Noga Kadman Indiana University Press ePub

THE LOWER GALILEE VILLAGE of Saffuriyya had over four thousand residents in 1948. In July of that year the village came under aerial bombardment and artillery attack by the IDF, which led most of its residents to flee, including the village’s armed defenders. The following year the villagers who remained were expelled. Some of the village refugees today live in nearby villages, and others live beyond Israel’s borders, mostly in Lebanon.1 The houses of the village were razed to the ground, and only a few public buildings remain. In 1949 a moshav was established next to the village site, on its land, by Jewish immigrants from Turkey and Bulgaria. A forest was planted over part of the village site by the Jewish National Fund. The rest was declared a national park by the Nature and Parks Authority, with the aim of preserving the site’s ancient history and the traces of the Jewish center that had existed there in the Roman period.

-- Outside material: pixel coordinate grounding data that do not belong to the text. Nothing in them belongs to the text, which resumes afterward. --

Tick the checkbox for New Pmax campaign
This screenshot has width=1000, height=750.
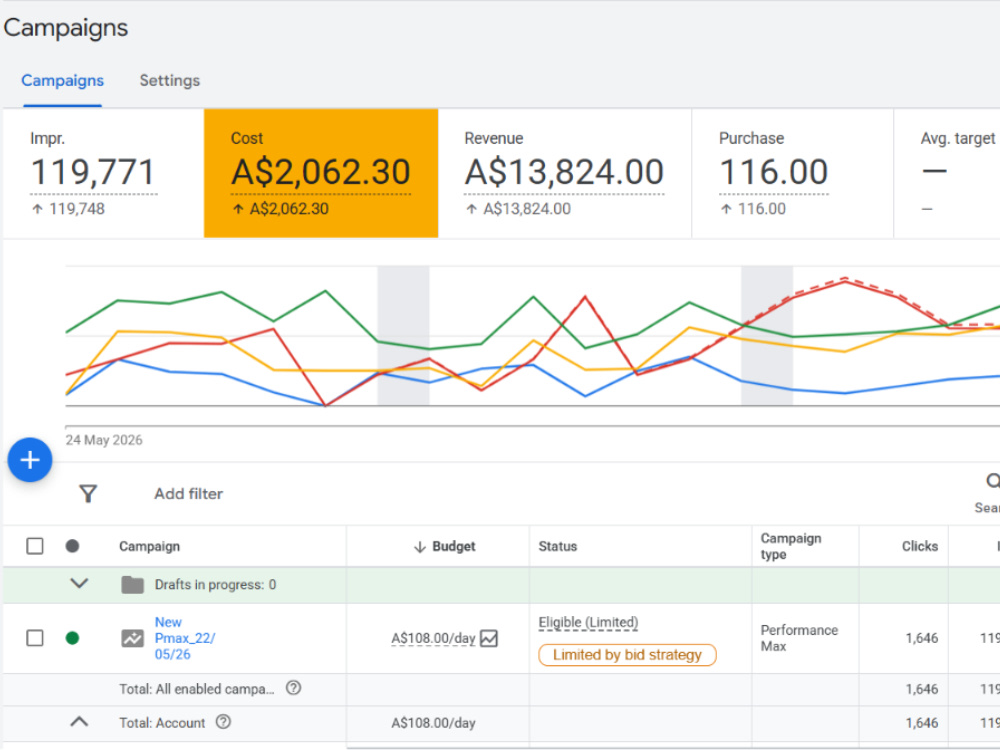pyautogui.click(x=35, y=638)
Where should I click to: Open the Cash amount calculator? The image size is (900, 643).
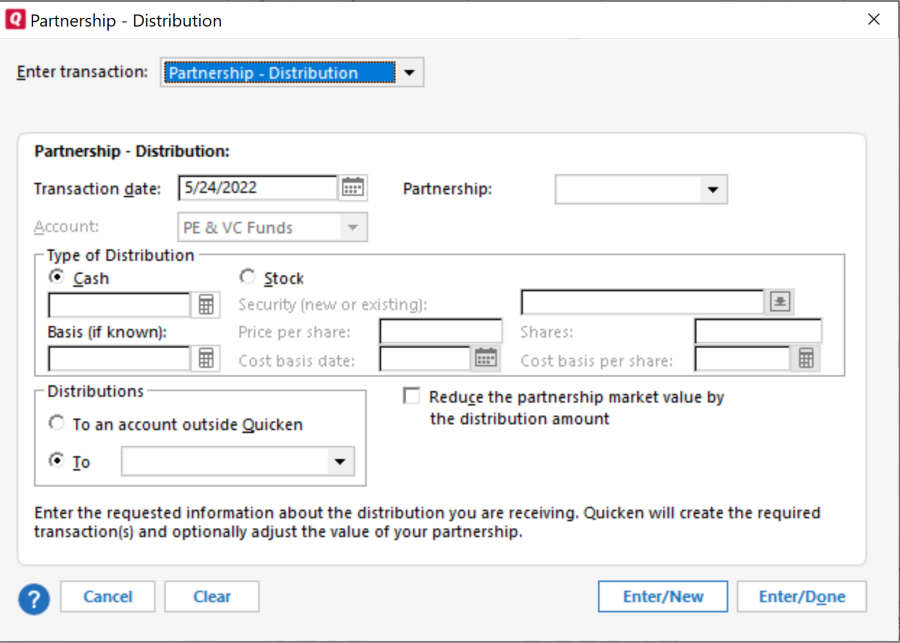(x=207, y=305)
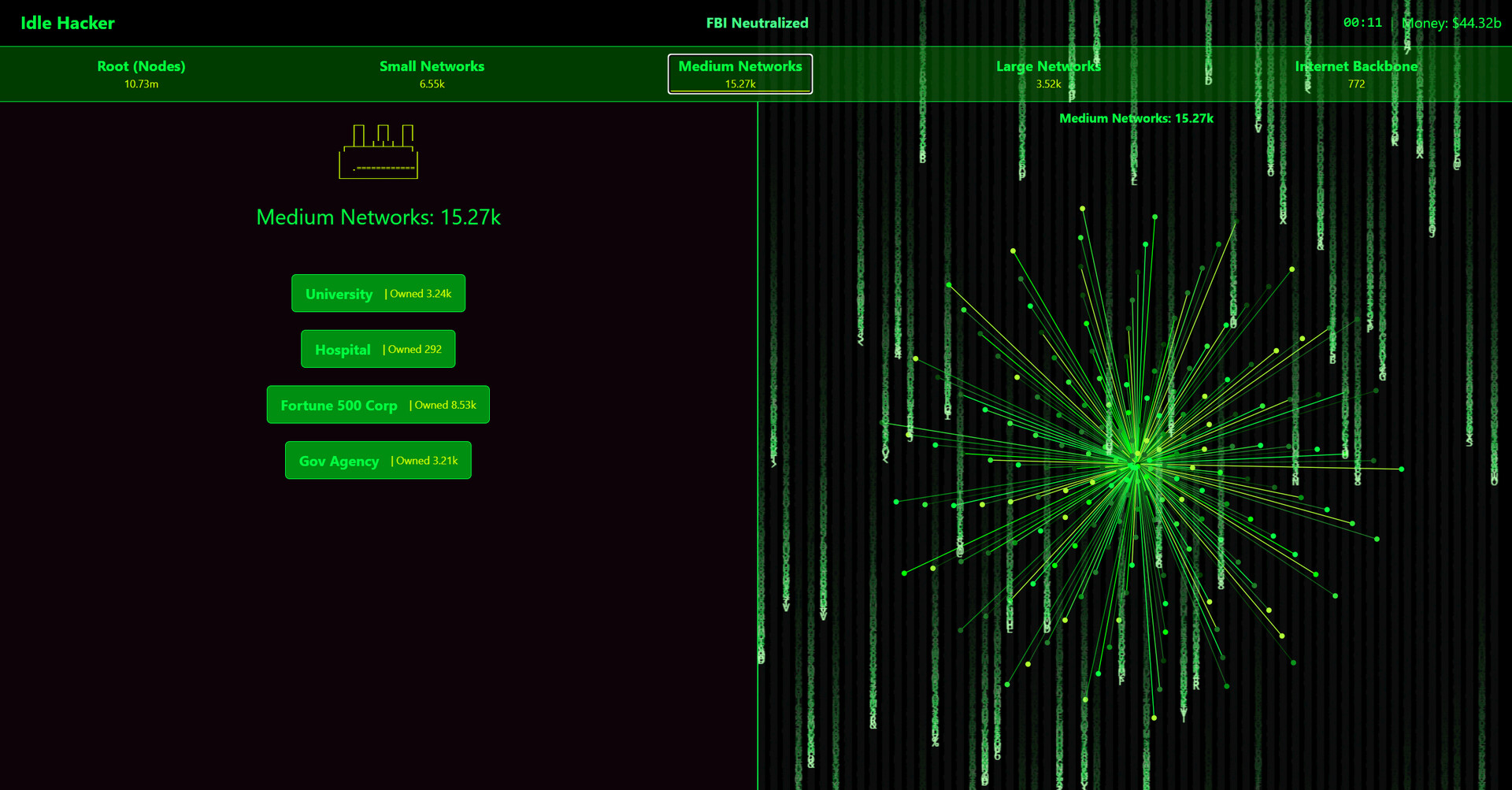Click the 00:11 timer readout
Image resolution: width=1512 pixels, height=790 pixels.
pos(1362,23)
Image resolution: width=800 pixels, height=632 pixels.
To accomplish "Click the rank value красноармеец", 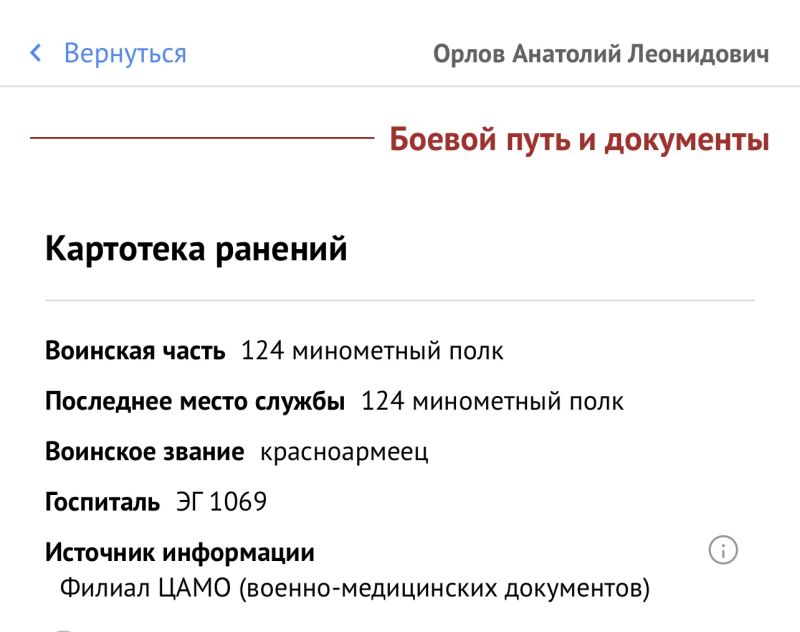I will pos(344,452).
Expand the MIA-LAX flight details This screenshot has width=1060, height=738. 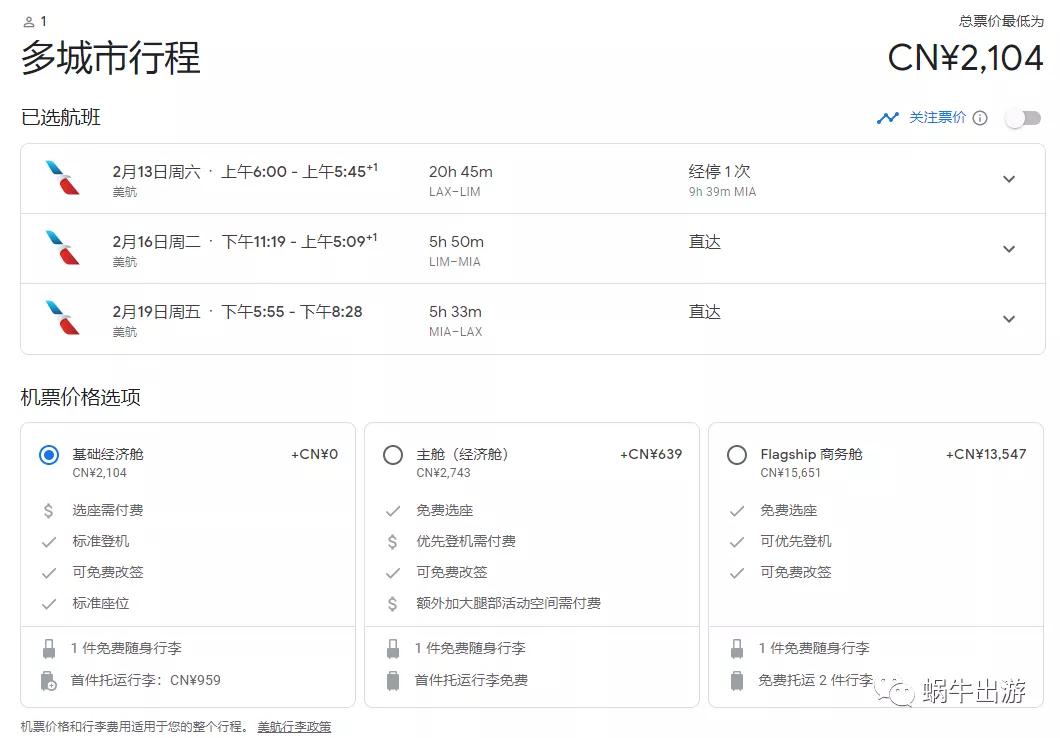1009,319
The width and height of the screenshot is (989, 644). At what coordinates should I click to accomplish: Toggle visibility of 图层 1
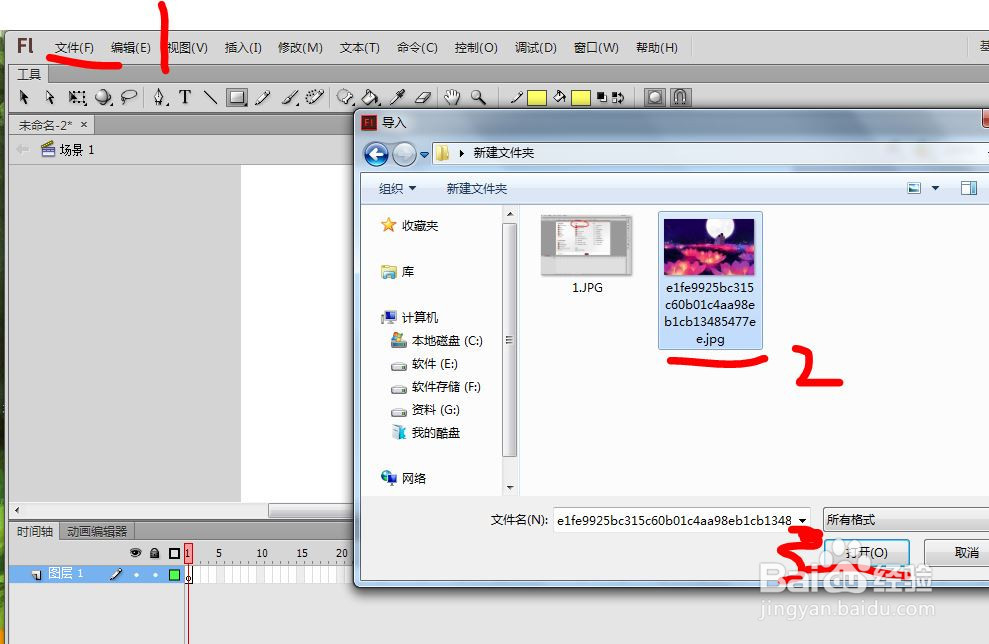tap(137, 573)
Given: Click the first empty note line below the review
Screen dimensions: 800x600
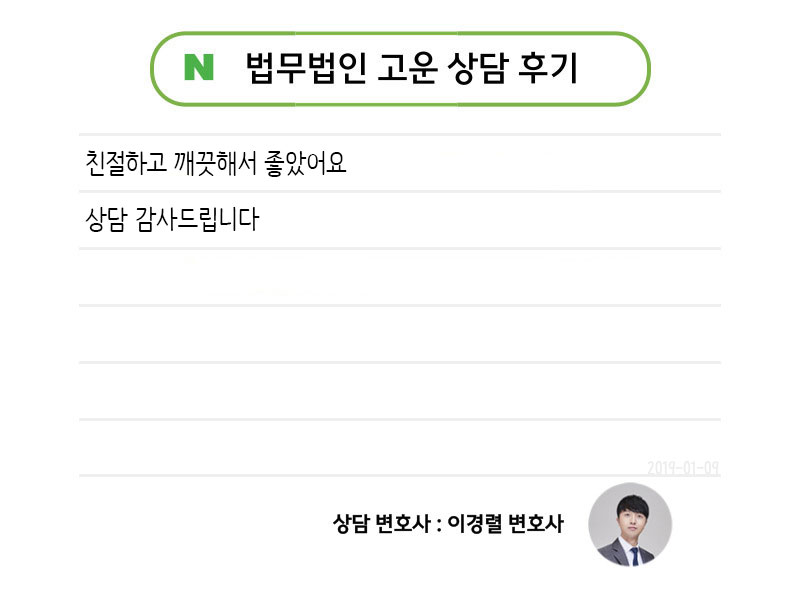Looking at the screenshot, I should pyautogui.click(x=400, y=277).
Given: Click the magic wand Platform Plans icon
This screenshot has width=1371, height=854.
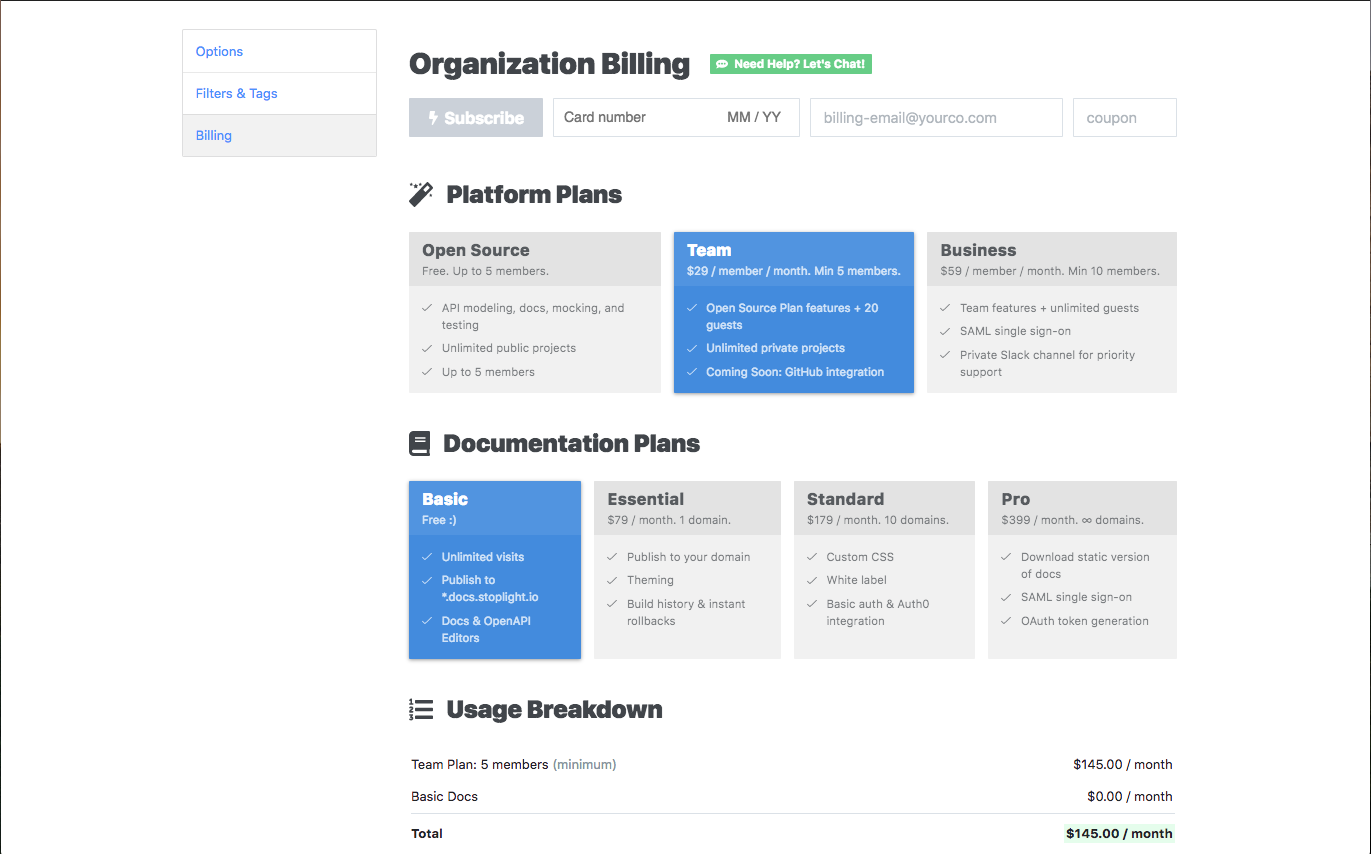Looking at the screenshot, I should pyautogui.click(x=421, y=194).
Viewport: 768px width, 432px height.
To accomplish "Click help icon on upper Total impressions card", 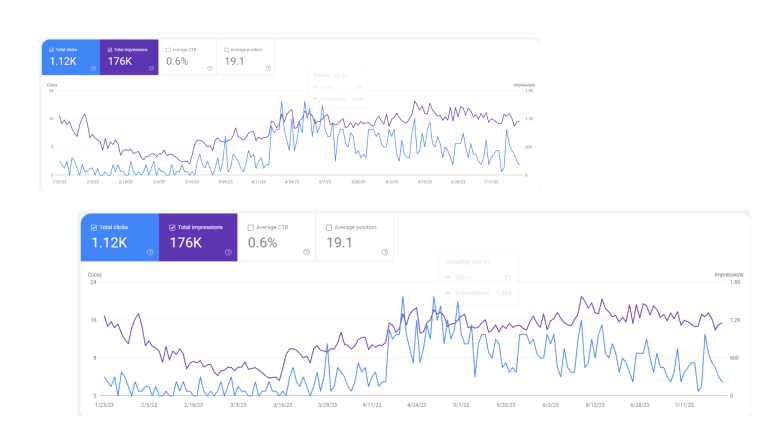I will (x=151, y=68).
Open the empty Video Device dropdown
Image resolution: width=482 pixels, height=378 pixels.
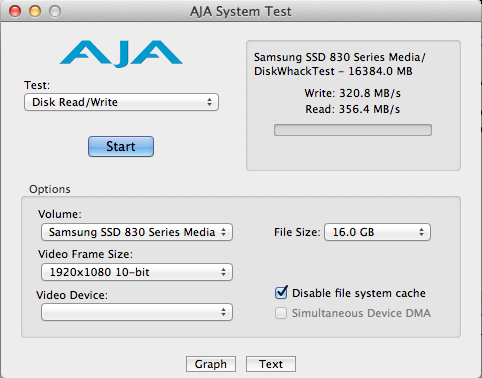coord(137,312)
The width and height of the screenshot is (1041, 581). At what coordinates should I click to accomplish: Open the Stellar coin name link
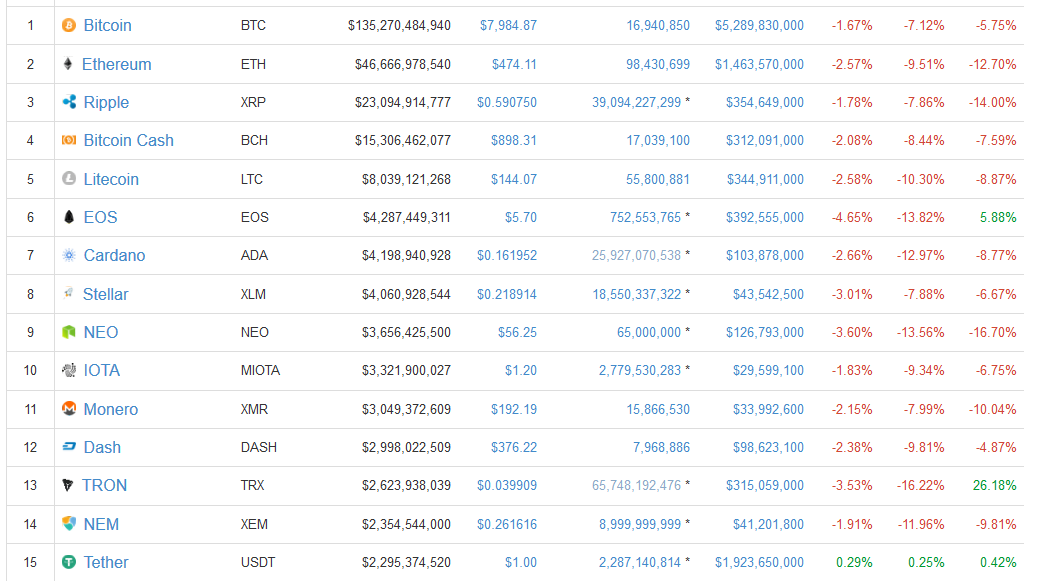click(105, 294)
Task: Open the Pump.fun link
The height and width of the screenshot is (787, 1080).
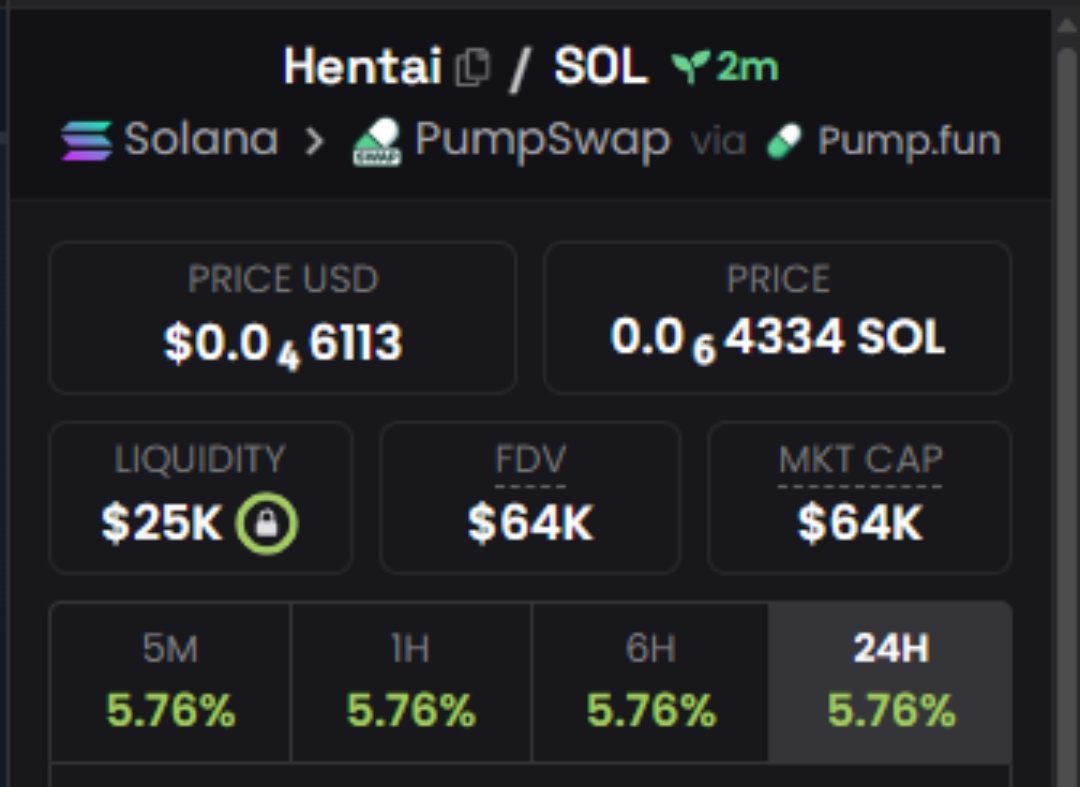Action: point(908,142)
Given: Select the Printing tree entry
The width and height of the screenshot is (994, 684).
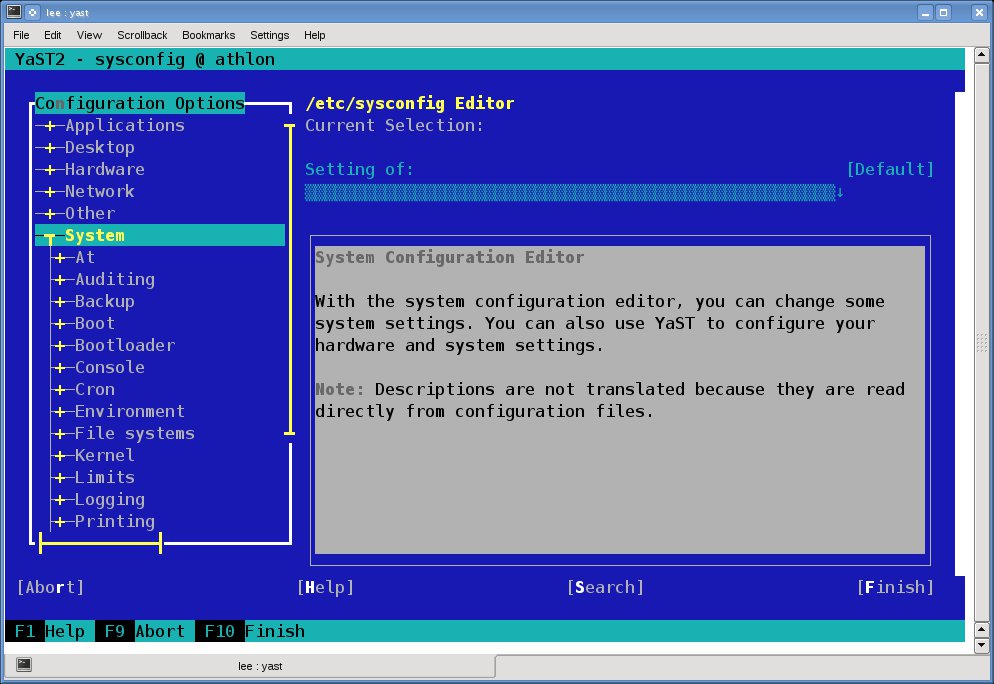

The official name given to the site where Saffuriyya stood was Tzipori—the ancient name of the place, preserved in the Arabic variant. The same name was also given to the Jewish moshav built nearby. The official Israeli map shows the village site with marks signifying a ruin and ruined houses, and a caption—Tzipori National Park. The signage at the JNF forest on the site mentions a convent that remains from the village, but not the village itself. The national park signs refer to the remains of the village and describe it as “small and miserable” for most of its days. The text is oblique as to the circumstances of the village’s depopulation, stating curtly that the village was conquered and “ceased to exist,” and that its residents “moved out.” The information leaflet handed to the park’s visitors speaks of the village only in the context of battles and conquest. It says that “gangs” inhabited the village, and that it was later conquered and “abandoned by its dwellers.” A publication by moshav Tzipori describes its own establishment as a revival of the local Jewish community on the site, after temporarily providing a home to Muslims who brought about its decline. The Arabic name of the village is absent from the text, which states that the village was conquered after its residents “ran for their lives.”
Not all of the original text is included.